§ What needs to be done
Copy out the lines of the entries below verbatim, running from the line with "Task: Click the Terminal" to the line with "[x=400, y=615]", both included.

Excerpt from a dataset

○ ○ ○ ○

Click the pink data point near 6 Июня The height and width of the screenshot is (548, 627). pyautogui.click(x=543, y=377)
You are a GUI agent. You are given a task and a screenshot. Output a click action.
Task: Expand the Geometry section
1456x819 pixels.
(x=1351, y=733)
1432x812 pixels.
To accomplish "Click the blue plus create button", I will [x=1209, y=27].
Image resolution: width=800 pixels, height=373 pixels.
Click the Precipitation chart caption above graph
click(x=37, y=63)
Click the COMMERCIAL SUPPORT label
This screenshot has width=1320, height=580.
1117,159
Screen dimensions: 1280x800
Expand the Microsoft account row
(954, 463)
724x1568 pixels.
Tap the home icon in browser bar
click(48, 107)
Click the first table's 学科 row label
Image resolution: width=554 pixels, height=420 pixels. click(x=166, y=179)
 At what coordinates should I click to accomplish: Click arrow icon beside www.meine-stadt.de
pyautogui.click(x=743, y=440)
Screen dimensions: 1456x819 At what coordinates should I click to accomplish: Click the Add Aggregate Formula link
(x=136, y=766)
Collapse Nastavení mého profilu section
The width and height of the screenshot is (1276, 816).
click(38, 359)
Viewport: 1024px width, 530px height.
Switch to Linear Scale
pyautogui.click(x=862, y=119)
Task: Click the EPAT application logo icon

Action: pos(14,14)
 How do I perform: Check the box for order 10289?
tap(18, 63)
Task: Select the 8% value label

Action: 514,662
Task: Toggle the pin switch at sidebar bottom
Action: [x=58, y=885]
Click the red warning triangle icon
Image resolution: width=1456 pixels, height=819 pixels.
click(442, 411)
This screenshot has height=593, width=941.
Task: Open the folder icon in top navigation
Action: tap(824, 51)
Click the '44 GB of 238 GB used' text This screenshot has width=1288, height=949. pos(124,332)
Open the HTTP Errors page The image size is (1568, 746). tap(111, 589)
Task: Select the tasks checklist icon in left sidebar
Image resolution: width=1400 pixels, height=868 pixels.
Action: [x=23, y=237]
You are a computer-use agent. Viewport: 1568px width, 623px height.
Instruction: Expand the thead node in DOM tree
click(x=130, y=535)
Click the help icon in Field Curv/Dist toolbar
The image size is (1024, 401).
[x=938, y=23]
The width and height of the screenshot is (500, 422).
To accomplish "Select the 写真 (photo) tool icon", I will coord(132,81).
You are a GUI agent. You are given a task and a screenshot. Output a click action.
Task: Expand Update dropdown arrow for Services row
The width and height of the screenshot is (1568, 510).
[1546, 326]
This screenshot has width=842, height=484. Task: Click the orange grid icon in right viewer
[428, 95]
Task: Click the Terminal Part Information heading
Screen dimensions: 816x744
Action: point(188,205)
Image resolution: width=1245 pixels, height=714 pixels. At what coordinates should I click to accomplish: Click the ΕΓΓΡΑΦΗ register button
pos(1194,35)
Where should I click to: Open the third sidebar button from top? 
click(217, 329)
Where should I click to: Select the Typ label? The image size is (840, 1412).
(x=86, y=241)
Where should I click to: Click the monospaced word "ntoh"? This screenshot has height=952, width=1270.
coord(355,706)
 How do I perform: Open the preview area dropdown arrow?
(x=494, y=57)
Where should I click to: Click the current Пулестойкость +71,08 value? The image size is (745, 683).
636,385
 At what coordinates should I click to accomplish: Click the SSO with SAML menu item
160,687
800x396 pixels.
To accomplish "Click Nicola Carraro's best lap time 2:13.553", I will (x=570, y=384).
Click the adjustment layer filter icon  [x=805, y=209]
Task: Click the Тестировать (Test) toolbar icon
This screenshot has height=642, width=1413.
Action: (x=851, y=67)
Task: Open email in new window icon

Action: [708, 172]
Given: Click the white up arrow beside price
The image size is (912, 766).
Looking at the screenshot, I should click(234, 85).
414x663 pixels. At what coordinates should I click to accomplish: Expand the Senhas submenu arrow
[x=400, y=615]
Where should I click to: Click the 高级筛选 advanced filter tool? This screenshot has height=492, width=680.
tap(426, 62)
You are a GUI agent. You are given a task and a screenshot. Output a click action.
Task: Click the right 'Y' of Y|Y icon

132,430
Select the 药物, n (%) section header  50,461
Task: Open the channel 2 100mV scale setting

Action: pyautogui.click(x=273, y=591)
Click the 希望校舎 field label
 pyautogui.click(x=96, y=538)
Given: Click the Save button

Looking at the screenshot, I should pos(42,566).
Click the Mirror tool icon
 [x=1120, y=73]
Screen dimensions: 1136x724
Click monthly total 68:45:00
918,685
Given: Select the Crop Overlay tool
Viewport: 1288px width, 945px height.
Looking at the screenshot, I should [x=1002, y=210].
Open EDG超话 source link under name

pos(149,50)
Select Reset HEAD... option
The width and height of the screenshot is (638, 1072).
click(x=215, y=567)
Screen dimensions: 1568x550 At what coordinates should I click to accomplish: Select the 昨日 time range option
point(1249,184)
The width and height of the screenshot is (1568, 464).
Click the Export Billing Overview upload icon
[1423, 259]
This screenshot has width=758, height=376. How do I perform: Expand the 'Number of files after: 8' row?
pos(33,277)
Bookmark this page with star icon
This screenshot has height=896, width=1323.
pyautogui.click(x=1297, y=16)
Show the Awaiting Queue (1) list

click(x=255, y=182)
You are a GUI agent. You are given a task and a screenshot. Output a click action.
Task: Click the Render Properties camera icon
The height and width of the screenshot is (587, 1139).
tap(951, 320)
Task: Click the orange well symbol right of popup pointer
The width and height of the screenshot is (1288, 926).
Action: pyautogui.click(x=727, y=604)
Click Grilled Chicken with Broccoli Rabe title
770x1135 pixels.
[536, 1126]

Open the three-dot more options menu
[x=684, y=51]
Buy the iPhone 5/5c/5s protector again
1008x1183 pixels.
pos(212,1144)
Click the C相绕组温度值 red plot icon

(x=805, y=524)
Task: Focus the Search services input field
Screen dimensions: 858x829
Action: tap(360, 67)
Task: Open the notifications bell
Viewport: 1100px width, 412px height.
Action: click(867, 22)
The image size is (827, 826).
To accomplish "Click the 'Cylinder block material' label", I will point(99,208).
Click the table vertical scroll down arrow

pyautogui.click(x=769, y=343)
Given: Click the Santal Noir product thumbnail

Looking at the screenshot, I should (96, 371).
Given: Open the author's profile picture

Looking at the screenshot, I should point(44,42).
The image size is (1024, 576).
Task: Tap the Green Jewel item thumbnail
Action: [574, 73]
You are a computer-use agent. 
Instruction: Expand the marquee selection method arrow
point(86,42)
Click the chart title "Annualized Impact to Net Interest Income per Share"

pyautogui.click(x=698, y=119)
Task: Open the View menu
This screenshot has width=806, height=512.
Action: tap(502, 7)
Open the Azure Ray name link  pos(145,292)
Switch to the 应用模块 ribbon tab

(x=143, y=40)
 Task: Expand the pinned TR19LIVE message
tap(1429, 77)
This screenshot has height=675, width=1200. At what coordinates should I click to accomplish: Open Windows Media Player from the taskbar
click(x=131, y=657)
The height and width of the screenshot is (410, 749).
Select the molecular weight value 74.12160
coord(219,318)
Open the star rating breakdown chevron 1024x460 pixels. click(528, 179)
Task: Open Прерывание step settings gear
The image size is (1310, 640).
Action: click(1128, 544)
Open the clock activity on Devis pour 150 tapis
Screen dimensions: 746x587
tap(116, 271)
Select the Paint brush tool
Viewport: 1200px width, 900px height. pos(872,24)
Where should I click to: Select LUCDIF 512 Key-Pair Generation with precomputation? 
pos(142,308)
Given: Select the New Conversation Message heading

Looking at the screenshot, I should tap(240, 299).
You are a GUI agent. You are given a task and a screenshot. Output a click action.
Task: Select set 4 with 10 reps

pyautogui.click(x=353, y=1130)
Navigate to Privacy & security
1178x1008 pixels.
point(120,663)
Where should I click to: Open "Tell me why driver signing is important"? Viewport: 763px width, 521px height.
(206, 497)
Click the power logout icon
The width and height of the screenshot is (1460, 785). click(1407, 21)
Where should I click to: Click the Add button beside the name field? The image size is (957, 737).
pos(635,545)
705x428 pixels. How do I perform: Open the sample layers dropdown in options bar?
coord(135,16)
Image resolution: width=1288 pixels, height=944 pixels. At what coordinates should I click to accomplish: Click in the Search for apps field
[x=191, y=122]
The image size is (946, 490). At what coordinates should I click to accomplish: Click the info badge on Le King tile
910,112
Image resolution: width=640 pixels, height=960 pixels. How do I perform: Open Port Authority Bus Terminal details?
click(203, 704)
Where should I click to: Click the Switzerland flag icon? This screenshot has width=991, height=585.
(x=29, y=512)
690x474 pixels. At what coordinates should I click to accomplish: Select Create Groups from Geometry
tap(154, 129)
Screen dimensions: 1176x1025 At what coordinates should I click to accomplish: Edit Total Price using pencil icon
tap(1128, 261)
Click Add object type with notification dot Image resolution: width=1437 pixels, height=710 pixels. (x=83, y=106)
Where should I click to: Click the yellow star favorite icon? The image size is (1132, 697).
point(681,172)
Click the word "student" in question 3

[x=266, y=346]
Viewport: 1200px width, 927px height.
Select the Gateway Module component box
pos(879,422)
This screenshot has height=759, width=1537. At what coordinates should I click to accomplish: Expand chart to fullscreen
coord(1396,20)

○ ○ ○ ○

§ Exercise answer
Task: Click the Terminal Part Information heading
Screen dimensions: 816x744
Action: point(188,205)
Image resolution: width=1245 pixels, height=714 pixels. At what coordinates should I click to accomplish: Click the ΕΓΓΡΑΦΗ register button
pos(1194,35)
Where should I click to: Open the third sidebar button from top? 
click(217, 329)
Where should I click to: Select the Typ label? The image size is (840, 1412).
(x=86, y=241)
Where should I click to: Click the monospaced word "ntoh"? This screenshot has height=952, width=1270.
coord(355,706)
 How do I perform: Open the preview area dropdown arrow?
(x=494, y=57)
Where should I click to: Click the current Пулестойкость +71,08 value? The image size is (745, 683).
636,385
 At what coordinates should I click to accomplish: Click the SSO with SAML menu item
160,687
800x396 pixels.
To accomplish "Click Nicola Carraro's best lap time 2:13.553", I will (x=570, y=384).
Click the adjustment layer filter icon  [x=805, y=209]
Task: Click the Тестировать (Test) toolbar icon
This screenshot has height=642, width=1413.
Action: (x=851, y=67)
Task: Open email in new window icon

Action: [708, 172]
Given: Click the white up arrow beside price
The image size is (912, 766).
Looking at the screenshot, I should click(234, 85).
414x663 pixels. At what coordinates should I click to accomplish: Expand the Senhas submenu arrow
[x=400, y=615]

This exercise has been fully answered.